Work required:
Put each line of the listing below into a Markdown table with two columns, Row and Line. Number the rows in order and leave out any blank lines.

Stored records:
◆ ◆ ◆ ◆ ◆ ◆ ◆
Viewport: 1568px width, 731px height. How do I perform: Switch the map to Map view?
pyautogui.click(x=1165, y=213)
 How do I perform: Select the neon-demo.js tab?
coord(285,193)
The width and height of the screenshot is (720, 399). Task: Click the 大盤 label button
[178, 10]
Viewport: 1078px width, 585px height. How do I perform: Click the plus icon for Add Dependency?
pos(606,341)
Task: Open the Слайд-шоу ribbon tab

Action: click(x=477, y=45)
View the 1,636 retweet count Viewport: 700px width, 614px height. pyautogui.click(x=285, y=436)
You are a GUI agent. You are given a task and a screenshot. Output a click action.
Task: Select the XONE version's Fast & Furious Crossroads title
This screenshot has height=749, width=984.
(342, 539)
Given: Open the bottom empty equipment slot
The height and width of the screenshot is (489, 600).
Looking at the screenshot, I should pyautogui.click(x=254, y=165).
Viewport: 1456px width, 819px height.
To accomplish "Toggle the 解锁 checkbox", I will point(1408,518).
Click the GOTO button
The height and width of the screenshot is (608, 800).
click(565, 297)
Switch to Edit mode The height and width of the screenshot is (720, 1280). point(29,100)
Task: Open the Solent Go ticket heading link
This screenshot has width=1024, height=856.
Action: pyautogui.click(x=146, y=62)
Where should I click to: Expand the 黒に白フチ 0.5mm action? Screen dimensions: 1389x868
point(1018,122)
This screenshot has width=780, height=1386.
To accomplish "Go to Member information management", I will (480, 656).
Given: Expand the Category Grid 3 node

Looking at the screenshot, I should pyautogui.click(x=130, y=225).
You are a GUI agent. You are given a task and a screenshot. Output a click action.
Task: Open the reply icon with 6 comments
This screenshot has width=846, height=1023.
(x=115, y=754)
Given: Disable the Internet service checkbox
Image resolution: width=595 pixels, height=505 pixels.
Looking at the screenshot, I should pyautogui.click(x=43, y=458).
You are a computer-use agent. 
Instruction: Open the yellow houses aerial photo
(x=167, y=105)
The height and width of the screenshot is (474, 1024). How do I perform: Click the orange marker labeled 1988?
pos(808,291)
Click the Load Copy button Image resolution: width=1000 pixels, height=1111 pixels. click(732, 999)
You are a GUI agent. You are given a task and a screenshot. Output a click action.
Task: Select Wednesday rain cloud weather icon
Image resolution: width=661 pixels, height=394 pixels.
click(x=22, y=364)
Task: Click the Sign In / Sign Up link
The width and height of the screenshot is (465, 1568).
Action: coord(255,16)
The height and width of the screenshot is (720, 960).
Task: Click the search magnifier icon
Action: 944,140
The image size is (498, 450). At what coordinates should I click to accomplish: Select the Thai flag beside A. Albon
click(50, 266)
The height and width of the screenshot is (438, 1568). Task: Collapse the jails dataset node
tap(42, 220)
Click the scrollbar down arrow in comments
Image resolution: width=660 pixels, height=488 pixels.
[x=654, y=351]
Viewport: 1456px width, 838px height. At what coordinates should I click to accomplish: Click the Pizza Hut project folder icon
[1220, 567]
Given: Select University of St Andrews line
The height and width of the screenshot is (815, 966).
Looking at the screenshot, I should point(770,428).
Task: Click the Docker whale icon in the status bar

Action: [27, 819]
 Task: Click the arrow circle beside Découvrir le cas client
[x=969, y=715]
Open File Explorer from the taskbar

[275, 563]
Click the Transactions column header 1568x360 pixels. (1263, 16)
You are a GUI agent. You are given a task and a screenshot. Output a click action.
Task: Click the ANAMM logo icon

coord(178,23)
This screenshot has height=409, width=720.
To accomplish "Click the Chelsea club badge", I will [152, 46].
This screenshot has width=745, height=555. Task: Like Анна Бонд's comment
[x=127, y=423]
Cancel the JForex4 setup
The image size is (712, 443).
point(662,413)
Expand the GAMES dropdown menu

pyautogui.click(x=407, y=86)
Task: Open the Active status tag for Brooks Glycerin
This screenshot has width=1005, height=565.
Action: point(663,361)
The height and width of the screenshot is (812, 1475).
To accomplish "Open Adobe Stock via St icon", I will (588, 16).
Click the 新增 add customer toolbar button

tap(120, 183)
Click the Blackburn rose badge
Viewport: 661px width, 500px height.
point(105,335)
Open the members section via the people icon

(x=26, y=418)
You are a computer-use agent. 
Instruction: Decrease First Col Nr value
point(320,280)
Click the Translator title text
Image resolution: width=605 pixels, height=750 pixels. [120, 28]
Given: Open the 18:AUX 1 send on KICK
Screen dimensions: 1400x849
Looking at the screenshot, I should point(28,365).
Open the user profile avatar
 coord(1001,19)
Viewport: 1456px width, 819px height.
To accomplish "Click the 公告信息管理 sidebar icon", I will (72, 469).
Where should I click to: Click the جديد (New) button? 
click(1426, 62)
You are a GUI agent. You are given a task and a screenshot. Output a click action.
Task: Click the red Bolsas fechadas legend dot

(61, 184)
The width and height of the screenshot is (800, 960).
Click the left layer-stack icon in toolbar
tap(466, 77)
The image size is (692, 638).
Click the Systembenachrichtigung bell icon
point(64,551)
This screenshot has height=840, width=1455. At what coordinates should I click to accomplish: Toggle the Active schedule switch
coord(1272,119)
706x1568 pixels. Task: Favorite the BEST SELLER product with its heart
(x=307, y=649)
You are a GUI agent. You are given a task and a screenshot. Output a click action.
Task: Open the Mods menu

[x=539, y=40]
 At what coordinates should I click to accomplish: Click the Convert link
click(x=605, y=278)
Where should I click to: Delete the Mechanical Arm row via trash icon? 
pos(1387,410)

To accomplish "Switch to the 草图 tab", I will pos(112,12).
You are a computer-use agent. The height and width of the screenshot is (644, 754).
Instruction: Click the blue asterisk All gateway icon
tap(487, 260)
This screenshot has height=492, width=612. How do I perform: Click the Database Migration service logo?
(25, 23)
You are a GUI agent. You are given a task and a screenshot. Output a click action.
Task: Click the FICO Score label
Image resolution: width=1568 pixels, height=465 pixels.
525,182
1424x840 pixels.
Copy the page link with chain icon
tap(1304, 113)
◆ ◆ ◆ ◆ ◆ ◆ ◆
Task answer:
| Row | Line |
|---|---|
| 1 | Viewport: 1568px width, 731px height. How do I perform: Switch the map to Map view? |
| 2 | pyautogui.click(x=1165, y=213) |
| 3 |  How do I perform: Select the neon-demo.js tab? |
| 4 | coord(285,193) |
| 5 | The width and height of the screenshot is (720, 399). Task: Click the 大盤 label button |
| 6 | [178, 10] |
| 7 | Viewport: 1078px width, 585px height. How do I perform: Click the plus icon for Add Dependency? |
| 8 | pos(606,341) |
| 9 | Task: Open the Слайд-шоу ribbon tab |
| 10 | Action: click(x=477, y=45) |
| 11 | View the 1,636 retweet count Viewport: 700px width, 614px height. pyautogui.click(x=285, y=436) |
| 12 | You are a GUI agent. You are given a task and a screenshot. Output a click action. |
| 13 | Task: Select the XONE version's Fast & Furious Crossroads title |
| 14 | This screenshot has height=749, width=984. |
| 15 | (342, 539) |
| 16 | Given: Open the bottom empty equipment slot |
| 17 | The height and width of the screenshot is (489, 600). |
| 18 | Looking at the screenshot, I should pyautogui.click(x=254, y=165). |
| 19 | Viewport: 1456px width, 819px height. |
| 20 | To accomplish "Toggle the 解锁 checkbox", I will point(1408,518). |
| 21 | Click the GOTO button |
| 22 | The height and width of the screenshot is (608, 800). |
| 23 | click(565, 297) |
| 24 | Switch to Edit mode The height and width of the screenshot is (720, 1280). point(29,100) |
| 25 | Task: Open the Solent Go ticket heading link |
| 26 | This screenshot has width=1024, height=856. |
| 27 | Action: pyautogui.click(x=146, y=62) |
| 28 | Where should I click to: Expand the 黒に白フチ 0.5mm action? Screen dimensions: 1389x868 |
| 29 | point(1018,122) |
| 30 | This screenshot has width=780, height=1386. |
| 31 | To accomplish "Go to Member information management", I will (480, 656). |
| 32 | Given: Expand the Category Grid 3 node |
| 33 | Looking at the screenshot, I should pyautogui.click(x=130, y=225). |
| 34 | You are a GUI agent. You are given a task and a screenshot. Output a click action. |
| 35 | Task: Open the reply icon with 6 comments |
| 36 | This screenshot has width=846, height=1023. |
| 37 | (x=115, y=754) |
| 38 | Given: Disable the Internet service checkbox |
| 39 | Image resolution: width=595 pixels, height=505 pixels. |
| 40 | Looking at the screenshot, I should pyautogui.click(x=43, y=458). |
| 41 | You are a computer-use agent.  |
| 42 | Instruction: Open the yellow houses aerial photo |
| 43 | (x=167, y=105) |
| 44 | The height and width of the screenshot is (474, 1024). How do I perform: Click the orange marker labeled 1988? |
| 45 | pos(808,291) |
| 46 | Click the Load Copy button Image resolution: width=1000 pixels, height=1111 pixels. click(732, 999) |
| 47 | You are a GUI agent. You are given a task and a screenshot. Output a click action. |
| 48 | Task: Select Wednesday rain cloud weather icon |
| 49 | Image resolution: width=661 pixels, height=394 pixels. |
| 50 | click(x=22, y=364) |
| 51 | Task: Click the Sign In / Sign Up link |
| 52 | The width and height of the screenshot is (465, 1568). |
| 53 | Action: coord(255,16) |
| 54 | The height and width of the screenshot is (720, 960). |
| 55 | Task: Click the search magnifier icon |
| 56 | Action: 944,140 |
| 57 | The image size is (498, 450). At what coordinates should I click to accomplish: Select the Thai flag beside A. Albon |
| 58 | click(50, 266) |
| 59 | The height and width of the screenshot is (438, 1568). Task: Collapse the jails dataset node |
| 60 | tap(42, 220) |
| 61 | Click the scrollbar down arrow in comments |
| 62 | Image resolution: width=660 pixels, height=488 pixels. |
| 63 | [x=654, y=351] |
| 64 | Viewport: 1456px width, 838px height. At what coordinates should I click to accomplish: Click the Pizza Hut project folder icon |
| 65 | [1220, 567] |
| 66 | Given: Select University of St Andrews line |
| 67 | The height and width of the screenshot is (815, 966). |
| 68 | Looking at the screenshot, I should point(770,428). |
| 69 | Task: Click the Docker whale icon in the status bar |
| 70 | Action: [27, 819] |
| 71 |  Task: Click the arrow circle beside Découvrir le cas client |
| 72 | [x=969, y=715] |
| 73 | Open File Explorer from the taskbar |
| 74 | [275, 563] |
| 75 | Click the Transactions column header 1568x360 pixels. (1263, 16) |
| 76 | You are a GUI agent. You are given a task and a screenshot. Output a click action. |
| 77 | Task: Click the ANAMM logo icon |
| 78 | coord(178,23) |
| 79 | This screenshot has height=409, width=720. |
| 80 | To accomplish "Click the Chelsea club badge", I will [152, 46]. |
| 81 | This screenshot has width=745, height=555. Task: Like Анна Бонд's comment |
| 82 | [x=127, y=423] |
| 83 | Cancel the JForex4 setup |
| 84 | The image size is (712, 443). |
| 85 | point(662,413) |
| 86 | Expand the GAMES dropdown menu |
| 87 | pyautogui.click(x=407, y=86) |
| 88 | Task: Open the Active status tag for Brooks Glycerin |
| 89 | This screenshot has width=1005, height=565. |
| 90 | Action: point(663,361) |
| 91 | The height and width of the screenshot is (812, 1475). |
| 92 | To accomplish "Open Adobe Stock via St icon", I will (588, 16). |
| 93 | Click the 新增 add customer toolbar button |
| 94 | tap(120, 183) |
| 95 | Click the Blackburn rose badge |
| 96 | Viewport: 661px width, 500px height. |
| 97 | point(105,335) |
| 98 | Open the members section via the people icon |
| 99 | (x=26, y=418) |
| 100 | You are a computer-use agent.  |
| 101 | Instruction: Decrease First Col Nr value |
| 102 | point(320,280) |
| 103 | Click the Translator title text |
| 104 | Image resolution: width=605 pixels, height=750 pixels. [120, 28] |
| 105 | Given: Open the 18:AUX 1 send on KICK |
| 106 | Screen dimensions: 1400x849 |
| 107 | Looking at the screenshot, I should point(28,365). |
| 108 | Open the user profile avatar |
| 109 |  coord(1001,19) |
| 110 | Viewport: 1456px width, 819px height. |
| 111 | To accomplish "Click the 公告信息管理 sidebar icon", I will (72, 469). |
| 112 | Where should I click to: Click the جديد (New) button?  |
| 113 | click(1426, 62) |
| 114 | You are a GUI agent. You are given a task and a screenshot. Output a click action. |
| 115 | Task: Click the red Bolsas fechadas legend dot |
| 116 | (61, 184) |
| 117 | The width and height of the screenshot is (800, 960). |
| 118 | Click the left layer-stack icon in toolbar |
| 119 | tap(466, 77) |
| 120 | The image size is (692, 638). |
| 121 | Click the Systembenachrichtigung bell icon |
| 122 | point(64,551) |
| 123 | This screenshot has height=840, width=1455. At what coordinates should I click to accomplish: Toggle the Active schedule switch |
| 124 | coord(1272,119) |
| 125 | 706x1568 pixels. Task: Favorite the BEST SELLER product with its heart |
| 126 | (x=307, y=649) |
| 127 | You are a GUI agent. You are given a task and a screenshot. Output a click action. |
| 128 | Task: Open the Mods menu |
| 129 | [x=539, y=40] |
| 130 |  At what coordinates should I click to accomplish: Click the Convert link |
| 131 | click(x=605, y=278) |
| 132 | Where should I click to: Delete the Mechanical Arm row via trash icon?  |
| 133 | pos(1387,410) |
| 134 | To accomplish "Switch to the 草图 tab", I will pos(112,12). |
| 135 | You are a computer-use agent. The height and width of the screenshot is (644, 754). |
| 136 | Instruction: Click the blue asterisk All gateway icon |
| 137 | tap(487, 260) |
| 138 | This screenshot has height=492, width=612. How do I perform: Click the Database Migration service logo? |
| 139 | (25, 23) |
| 140 | You are a GUI agent. You are given a task and a screenshot. Output a click action. |
| 141 | Task: Click the FICO Score label |
| 142 | Image resolution: width=1568 pixels, height=465 pixels. |
| 143 | 525,182 |
| 144 | 1424x840 pixels. |
| 145 | Copy the page link with chain icon |
| 146 | tap(1304, 113) |